Nelle registrazioni infatti i due scienziati hanno ascoltato una frequenza inusuale dei tipici click prodotti dai capodogli per comunicare. Questi suoni derivano dalla compressione dell’aria nel sistema respiratorio dei cetacei che “probabilmente li usano per stimare la profondità a cui si trovano e per localizzare il cibo, in un modo simile a quello usato dai pipistrelli per esempio,” ha spiegato Pavan.
La regolarità e la frequenza con cui questo tipo di suoni non corrispondevano con lo scarso numero di avvistamenti di esemplari nella zona, facendo sospettare agli scienziati dell’esistenza di una popolazione molto più numerosa del previsto.
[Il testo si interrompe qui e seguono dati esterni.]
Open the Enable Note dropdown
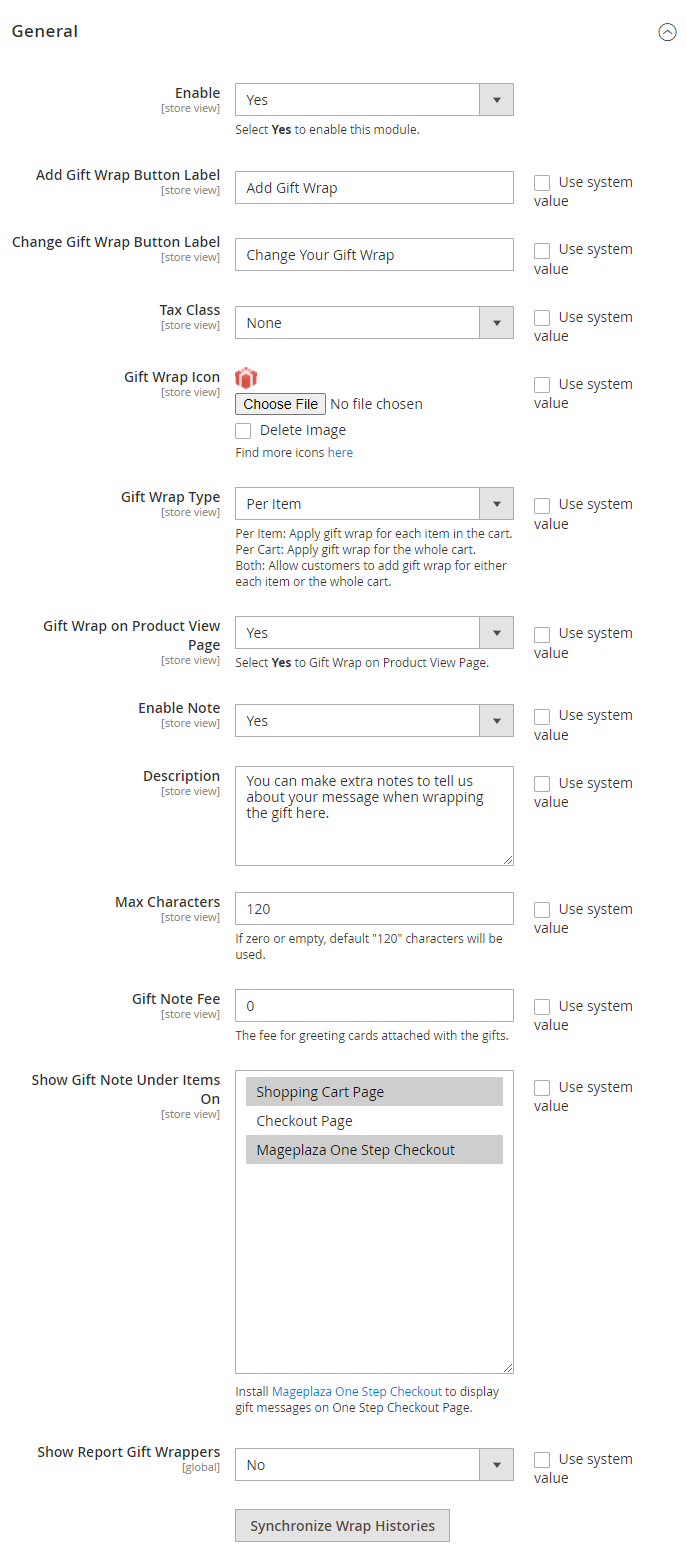Viewport: 687px width, 1561px height. point(374,721)
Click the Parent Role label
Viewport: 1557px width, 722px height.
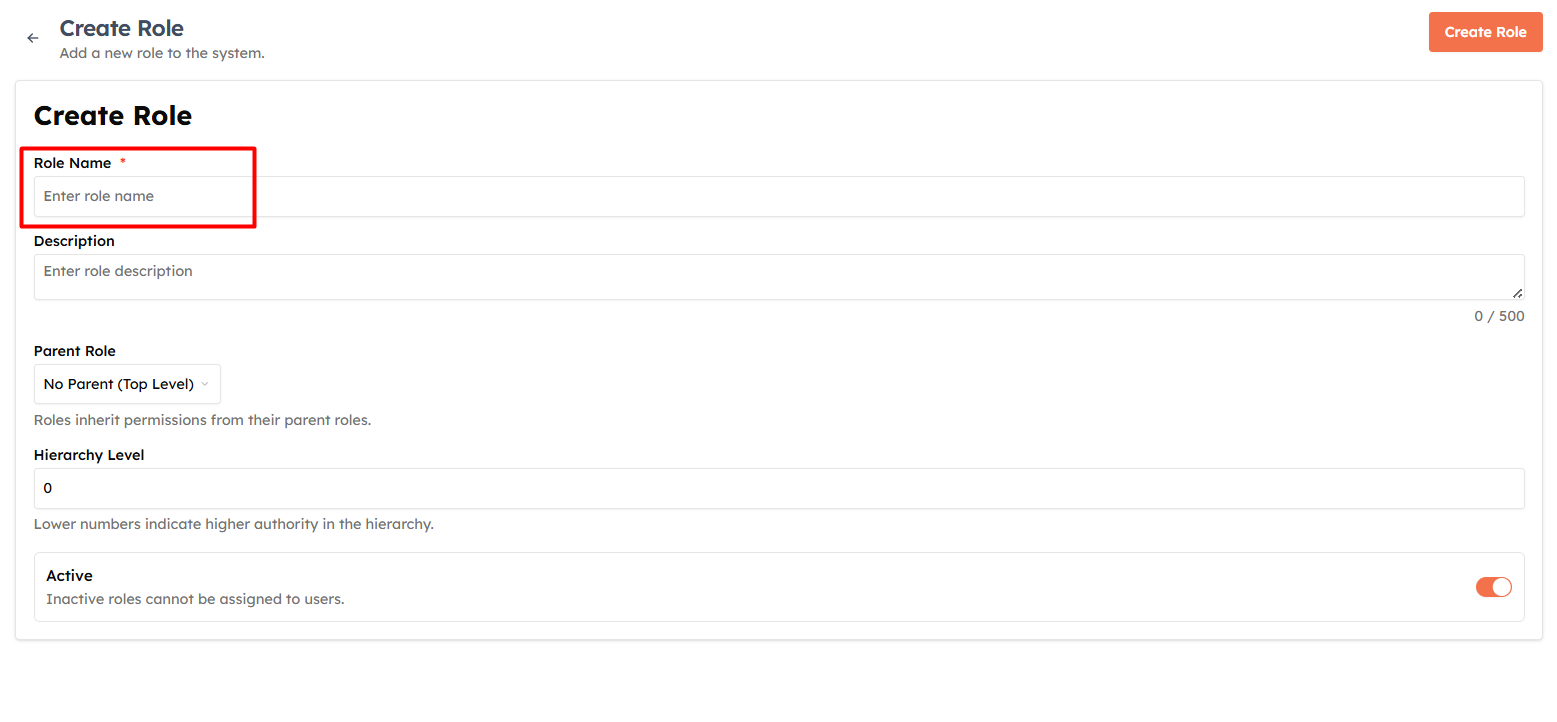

Fino ad oggi le tecnche per il censimento di questi animali si sono infatti basate sull’avvistamento o sulle registrazioni fatte a bassa profondità, che però non tengono conto dell’abitudine dei cetacei di passare molto tempo a nutrirsi a profondità considerevoli.
I risultati preliminari di queste osservazioni (condotte fra il 2005 e il 2006) hanno spinto organismi come ESONET (European Seas Observatory Network) a finanziare una nuova serie di esperimenti con sensori acustici ad alta profondità, con cui fra le tante cose si cercherà di stabilire se la comunità di capodogli mediterranei è una comunità chiusa o se intrattiene scambi con le popolazioni oceaniche.